▶ _GOAL_: Rewrite the items below, replacing each "Where should I click to" with "Where do I click to" and leaving everything else unchanged.

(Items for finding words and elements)
------------------------------------------------------------------------

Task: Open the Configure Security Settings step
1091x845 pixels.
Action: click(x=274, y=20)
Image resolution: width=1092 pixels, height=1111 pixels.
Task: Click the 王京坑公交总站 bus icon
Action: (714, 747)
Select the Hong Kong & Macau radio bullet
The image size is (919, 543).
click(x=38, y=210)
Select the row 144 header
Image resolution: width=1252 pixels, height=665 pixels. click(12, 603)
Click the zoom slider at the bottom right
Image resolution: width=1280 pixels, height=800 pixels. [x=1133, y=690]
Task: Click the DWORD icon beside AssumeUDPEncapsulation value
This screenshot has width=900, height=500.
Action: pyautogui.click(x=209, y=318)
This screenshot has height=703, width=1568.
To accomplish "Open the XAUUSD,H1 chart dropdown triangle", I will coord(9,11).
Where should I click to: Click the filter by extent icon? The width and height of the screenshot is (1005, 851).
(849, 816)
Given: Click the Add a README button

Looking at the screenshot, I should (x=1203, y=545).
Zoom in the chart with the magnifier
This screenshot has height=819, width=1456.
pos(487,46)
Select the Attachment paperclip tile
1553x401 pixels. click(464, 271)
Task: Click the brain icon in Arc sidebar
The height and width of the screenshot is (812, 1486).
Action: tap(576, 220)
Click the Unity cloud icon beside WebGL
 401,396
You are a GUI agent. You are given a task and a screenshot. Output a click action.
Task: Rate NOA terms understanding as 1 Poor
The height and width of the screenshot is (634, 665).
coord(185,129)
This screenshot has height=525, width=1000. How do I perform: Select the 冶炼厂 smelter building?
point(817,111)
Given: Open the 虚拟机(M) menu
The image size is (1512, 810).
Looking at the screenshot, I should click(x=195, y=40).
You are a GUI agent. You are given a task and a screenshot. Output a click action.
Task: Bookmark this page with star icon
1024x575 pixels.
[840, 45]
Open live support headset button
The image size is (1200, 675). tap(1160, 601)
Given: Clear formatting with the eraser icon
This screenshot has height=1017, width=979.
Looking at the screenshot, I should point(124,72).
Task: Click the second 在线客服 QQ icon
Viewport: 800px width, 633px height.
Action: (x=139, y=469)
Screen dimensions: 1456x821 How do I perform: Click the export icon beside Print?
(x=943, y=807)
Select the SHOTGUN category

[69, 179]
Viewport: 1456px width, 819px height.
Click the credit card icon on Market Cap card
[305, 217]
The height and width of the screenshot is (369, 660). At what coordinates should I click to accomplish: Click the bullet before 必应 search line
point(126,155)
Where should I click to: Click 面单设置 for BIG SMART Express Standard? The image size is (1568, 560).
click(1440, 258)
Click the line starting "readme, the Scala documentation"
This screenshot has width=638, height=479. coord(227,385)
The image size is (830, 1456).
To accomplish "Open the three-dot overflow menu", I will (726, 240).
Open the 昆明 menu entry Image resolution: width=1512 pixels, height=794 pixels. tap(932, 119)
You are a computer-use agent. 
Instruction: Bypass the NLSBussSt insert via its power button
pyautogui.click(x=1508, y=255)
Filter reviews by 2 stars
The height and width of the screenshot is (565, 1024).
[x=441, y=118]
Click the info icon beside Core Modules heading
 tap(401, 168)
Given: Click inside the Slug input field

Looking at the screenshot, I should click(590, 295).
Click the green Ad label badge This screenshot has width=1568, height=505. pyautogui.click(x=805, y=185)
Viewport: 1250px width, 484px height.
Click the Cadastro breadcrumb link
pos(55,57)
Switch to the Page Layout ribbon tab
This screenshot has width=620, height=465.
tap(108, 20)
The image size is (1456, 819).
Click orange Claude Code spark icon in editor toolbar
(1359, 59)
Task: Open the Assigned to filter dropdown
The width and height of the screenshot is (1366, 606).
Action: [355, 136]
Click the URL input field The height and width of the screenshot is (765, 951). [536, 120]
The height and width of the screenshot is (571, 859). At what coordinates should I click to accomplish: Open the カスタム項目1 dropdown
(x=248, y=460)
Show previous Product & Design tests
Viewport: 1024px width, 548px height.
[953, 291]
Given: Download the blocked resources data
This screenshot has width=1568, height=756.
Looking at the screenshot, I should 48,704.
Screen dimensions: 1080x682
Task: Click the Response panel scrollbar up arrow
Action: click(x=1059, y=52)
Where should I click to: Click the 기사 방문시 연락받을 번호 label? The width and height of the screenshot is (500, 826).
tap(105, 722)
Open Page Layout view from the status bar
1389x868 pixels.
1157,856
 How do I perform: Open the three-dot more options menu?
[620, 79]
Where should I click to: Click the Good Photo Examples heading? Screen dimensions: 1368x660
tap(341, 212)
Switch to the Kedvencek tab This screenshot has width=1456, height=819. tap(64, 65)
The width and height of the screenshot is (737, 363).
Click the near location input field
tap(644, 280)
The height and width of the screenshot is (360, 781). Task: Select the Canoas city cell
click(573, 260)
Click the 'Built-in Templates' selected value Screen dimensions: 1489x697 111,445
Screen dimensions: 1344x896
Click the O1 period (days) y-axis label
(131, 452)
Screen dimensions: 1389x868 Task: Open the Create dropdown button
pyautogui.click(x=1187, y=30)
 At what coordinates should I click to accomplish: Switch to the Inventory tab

------------------------------------------------------------------------

▶ _WRITTEN ANSWER_:
Task: Open the Configure Security Settings step
1091x845 pixels.
Action: click(x=274, y=20)
Image resolution: width=1092 pixels, height=1111 pixels.
Task: Click the 王京坑公交总站 bus icon
Action: (714, 747)
Select the Hong Kong & Macau radio bullet
The image size is (919, 543).
click(x=38, y=210)
Select the row 144 header
Image resolution: width=1252 pixels, height=665 pixels. click(12, 603)
Click the zoom slider at the bottom right
Image resolution: width=1280 pixels, height=800 pixels. [x=1133, y=690]
Task: Click the DWORD icon beside AssumeUDPEncapsulation value
This screenshot has width=900, height=500.
Action: pyautogui.click(x=209, y=318)
This screenshot has height=703, width=1568.
To accomplish "Open the XAUUSD,H1 chart dropdown triangle", I will coord(9,11).
Where do I click to: Click the filter by extent icon? The width and height of the screenshot is (1005, 851).
(849, 816)
Given: Click the Add a README button

Looking at the screenshot, I should (x=1203, y=545).
Zoom in the chart with the magnifier
This screenshot has height=819, width=1456.
pos(487,46)
Select the Attachment paperclip tile
1553x401 pixels. click(464, 271)
Task: Click the brain icon in Arc sidebar
The height and width of the screenshot is (812, 1486).
Action: tap(576, 220)
Click the Unity cloud icon beside WebGL
 401,396
You are a GUI agent. You are given a task and a screenshot. Output a click action.
Task: Rate NOA terms understanding as 1 Poor
The height and width of the screenshot is (634, 665).
coord(185,129)
This screenshot has height=525, width=1000. How do I perform: Select the 冶炼厂 smelter building?
point(817,111)
Given: Open the 虚拟机(M) menu
The image size is (1512, 810).
Looking at the screenshot, I should click(x=195, y=40).
You are a GUI agent. You are given a task and a screenshot. Output a click action.
Task: Bookmark this page with star icon
1024x575 pixels.
[840, 45]
Open live support headset button
The image size is (1200, 675). tap(1160, 601)
Given: Clear formatting with the eraser icon
This screenshot has height=1017, width=979.
Looking at the screenshot, I should point(124,72).
Task: Click the second 在线客服 QQ icon
Viewport: 800px width, 633px height.
Action: (x=139, y=469)
Screen dimensions: 1456x821 How do I perform: Click the export icon beside Print?
(x=943, y=807)
Select the SHOTGUN category

[69, 179]
Viewport: 1456px width, 819px height.
Click the credit card icon on Market Cap card
[305, 217]
The height and width of the screenshot is (369, 660). At what coordinates should I click to accomplish: Click the bullet before 必应 search line
point(126,155)
Where do I click to: Click 面单设置 for BIG SMART Express Standard? The image size is (1568, 560).
click(1440, 258)
Click the line starting "readme, the Scala documentation"
This screenshot has width=638, height=479. coord(227,385)
The image size is (830, 1456).
To accomplish "Open the three-dot overflow menu", I will (726, 240).
Open the 昆明 menu entry Image resolution: width=1512 pixels, height=794 pixels. tap(932, 119)
You are a computer-use agent. 
Instruction: Bypass the NLSBussSt insert via its power button
pyautogui.click(x=1508, y=255)
Filter reviews by 2 stars
The height and width of the screenshot is (565, 1024).
[x=441, y=118]
Click the info icon beside Core Modules heading
 tap(401, 168)
Given: Click inside the Slug input field

Looking at the screenshot, I should click(590, 295).
Click the green Ad label badge This screenshot has width=1568, height=505. pyautogui.click(x=805, y=185)
Viewport: 1250px width, 484px height.
Click the Cadastro breadcrumb link
pos(55,57)
Switch to the Page Layout ribbon tab
This screenshot has width=620, height=465.
tap(108, 20)
The image size is (1456, 819).
Click orange Claude Code spark icon in editor toolbar
(1359, 59)
Task: Open the Assigned to filter dropdown
The width and height of the screenshot is (1366, 606).
Action: [355, 136]
Click the URL input field The height and width of the screenshot is (765, 951). [536, 120]
The height and width of the screenshot is (571, 859). At what coordinates should I click to accomplish: Open the カスタム項目1 dropdown
(x=248, y=460)
Show previous Product & Design tests
Viewport: 1024px width, 548px height.
[953, 291]
Given: Download the blocked resources data
This screenshot has width=1568, height=756.
Looking at the screenshot, I should 48,704.
Screen dimensions: 1080x682
Task: Click the Response panel scrollbar up arrow
Action: click(x=1059, y=52)
Where do I click to: Click the 기사 방문시 연락받을 번호 label? The width and height of the screenshot is (500, 826).
tap(105, 722)
Open Page Layout view from the status bar
1389x868 pixels.
1157,856
 How do I perform: Open the three-dot more options menu?
[620, 79]
Where do I click to: Click the Good Photo Examples heading? Screen dimensions: 1368x660
tap(341, 212)
Switch to the Kedvencek tab This screenshot has width=1456, height=819. tap(64, 65)
The width and height of the screenshot is (737, 363).
Click the near location input field
tap(644, 280)
The height and width of the screenshot is (360, 781). Task: Select the Canoas city cell
click(573, 260)
Click the 'Built-in Templates' selected value Screen dimensions: 1489x697 111,445
Screen dimensions: 1344x896
Click the O1 period (days) y-axis label
(131, 452)
Screen dimensions: 1389x868 Task: Open the Create dropdown button
pyautogui.click(x=1187, y=30)
 At what coordinates should I click to accomplish: Switch to the Inventory tab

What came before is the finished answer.